For those who guessed I took the second job, you are correct.

The salary disparity between Job 1 and Job 2 mentioned in the previous post concerns me a little bit because there's a pretty reasonable cost of living question. In looking at it, Job 2 put me in a better spot - or at least put me in a spot I'm okay being in - if something goes wrong. Between the resources being given to me which will allow me to do more travel and research, and the courses I'd get to teach which are much closer to what I've been wanting to teach all along, it just seemed like the better option.

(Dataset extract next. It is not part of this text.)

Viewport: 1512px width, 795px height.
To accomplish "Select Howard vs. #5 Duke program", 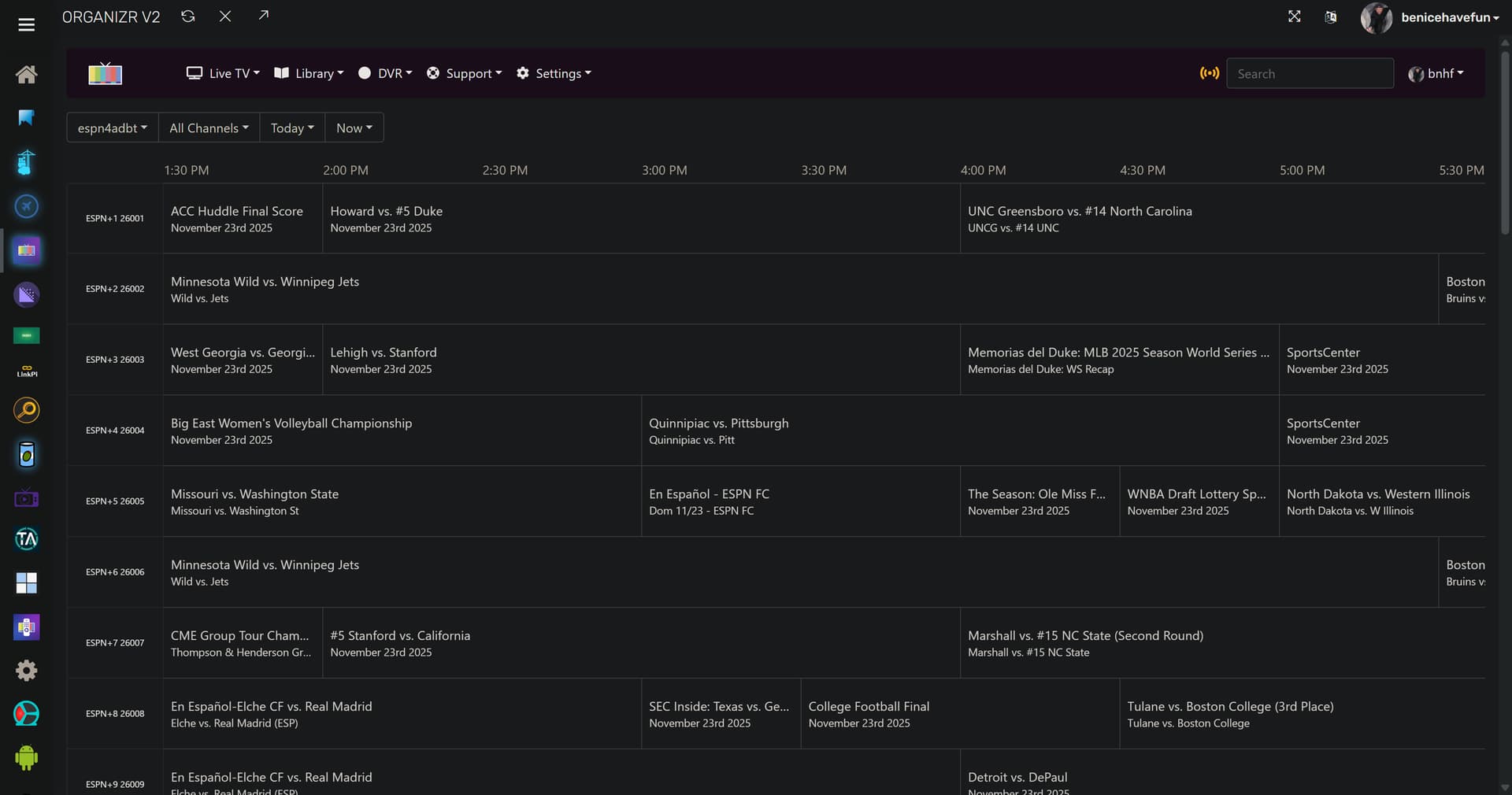I will click(386, 219).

What made it a tough call, though, was that Job 1 is much closer to my aging parents. Of course, as you may have suspected from various posts, being too close to my family is also a concern. So a large part of the temptation to go that route was the ability it would have lent me to be close to them. But that felt like part of a two pronged trap, because if Job 1 didn't feel right - and there were some concerns about it, largely in terms of teaching and lack of resources - being so close to family makes it harder (for me at least) to seek out a better position.

Obviously, of course, I hope all of that is hypothetical, and that this is, indeed, the position I stay at all my days. We shall see.

And the Winner Is...

...okay, I couldn't give it away that easily, now could I? If you're following this, you deserve some drama, after all.

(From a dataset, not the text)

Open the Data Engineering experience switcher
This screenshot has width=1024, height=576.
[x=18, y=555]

Plus, I'll give you vague references to ninth grade algebra.

First, word slipped out here by virtue of a phone call to one of my references. Word at SLAC spreads like wildfire, and so moments after that call was made, my relentless checking of Facebook statuses and apartment prices was disrupted by a rapping at my open door. First, my department chair. Then my Dean. Then a colleague who lurked in the hallway long enough to figure out what the parade through my threshold was about. All of this before I'd actually made my decision. Injected into the middle of the process was the awkward question from on high about whether a counter offer might somehow change things.

I always say to myself that I wish the dating world worked like this: that at some point, we could just pause and say "Is this working?" The honest answer could be given, and we'd move on, a little stung, but okay. It doesn't work that way in dating, and it doesn't work that in academia either, apparently, as my Lily Allen homage ("It's not me, it's you.") didn't seem to have quite the effect I'd intended.

That's actually harsh. If I could lift my department and place it where I wanted, things would be perfect. You've heard this before. And so, there wasn't an answer actually possible about what an attractive counter-offer would look like. This was hard to explain.

What I realized in the process was that I wasn't really capable of evaluating Job 1 and Job 2 in comparison to each other, as I'd tried elsewhere. There were really three jobs being compared, and this was part of what made things so thorny in previous comparisons. Also there was a nasty time crunch involved. If I made the comparison formally, it would look something like this:
Job Prime ‹ Job 1/Job2
And so each job had to be thought of in those comparisons. Really, the categories that went into things probably went into my decision went something like this:
Salary
Job Prime ‹ Job 2 ‹ Job 1

Proximity to Family
Job Prime ‹ Job 2 ‹ Job 1

Proximity to Friends
Job Prime ‹ Job 1/Job 2

Cultural Life
Job Prime ‹ Job 1/Job 2

Teaching Load
Job Prime ‹ Job 1 ‹ Job 2

Research Support
Job Prime ‹ Job 1 ‹ Job 2

Travel Support
Job Prime ‹ Job 1 ‹ Job 2

Department Goals/Make Up
Job 1 ‹ Job 2 ‹ Job Prime
Of course, I'd love to say that I was that methodical in making my decision, but alas, dear readers, I was under the gun, and so many of those things didn't get formally worked out. Instead, the process was a lot muddier and involved a lot more phone calls, gnashing of my terrible teeth and attempting to roar my horrible roar (also, there was a lot of rolling at and rubbing of my terrible eyes: Sendak, add that to the next draft!).